The Beneficiaries and Developers have filed a motion for summary reversal in which they contend that in the matter of Gistenson v. Donian et al., now pending in the Chancery Division, Kessler did not raise the arbitration clause as a defense to the court's jurisdiction. They assert that the filing of an Answer and Counterclaim waived Kessler's right to arbitrate and acknowledges the jurisdiction of the court. We disagree. The reliance on Gateway Drywall & Decorating, Inc. v. Village Construction Co. (1979), 76 Ill. App.3d 812, 395 N.E.2d 613, is misplaced. In Gateway Drywall, the contract provided for arbitration of disputes, however, defendants filed answers to the complaint and did not assert their right to arbitration until after their motion for a continuance of the second trial date had been denied. The court concluded that defendants' conduct in the action amounted to a waiver.

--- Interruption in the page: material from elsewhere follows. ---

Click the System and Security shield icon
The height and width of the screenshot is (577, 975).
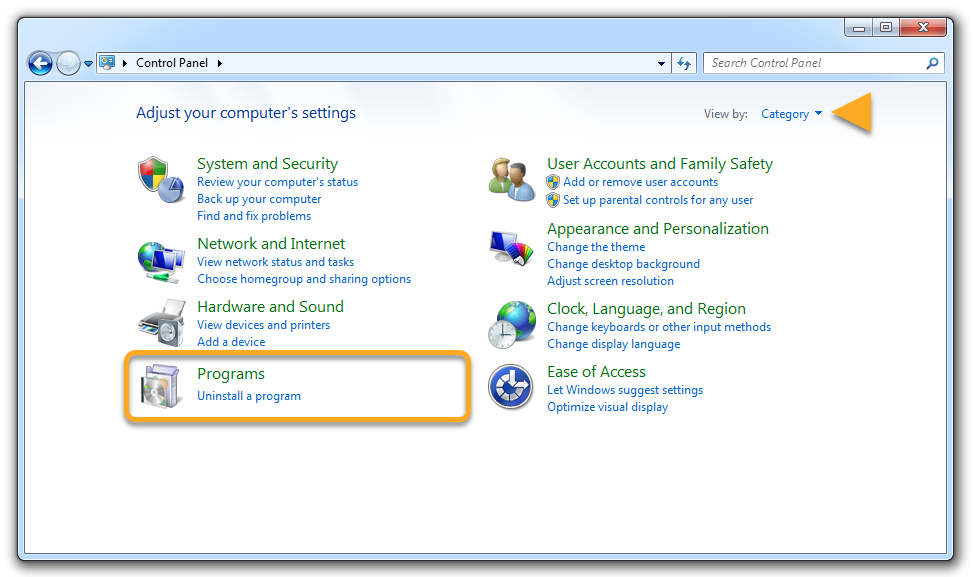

In the pending case, Kessler specifically set up the arbitration agreement as an affirmative defense and counterclaimed, in the alternative, if the court found that the parties to the action were not subject to the arbitration agreement, that an action at law be allowed for damages for failure to pay for the architectural services. Kessler's conduct has not been inconsistent with the arbitration clause (Godare v. Sterling Steel Casting Co. (1981), 96 Ill. App.3d 601, 421 N.E.2d 925), and Developers' motion for summary reversal must be denied.

We believe our holdings here are consistent with general land trust property law. We have determined only that the parties involved in these appeals are obligated by the contract provisions to arbitrate their claims, based on the circumstances of this case, to determine their respective liabilities, if any. For the foregoing reasons, the orders of the trial court are affirmed.


SULLIVAN, P.J., and LORENZ, J., concur.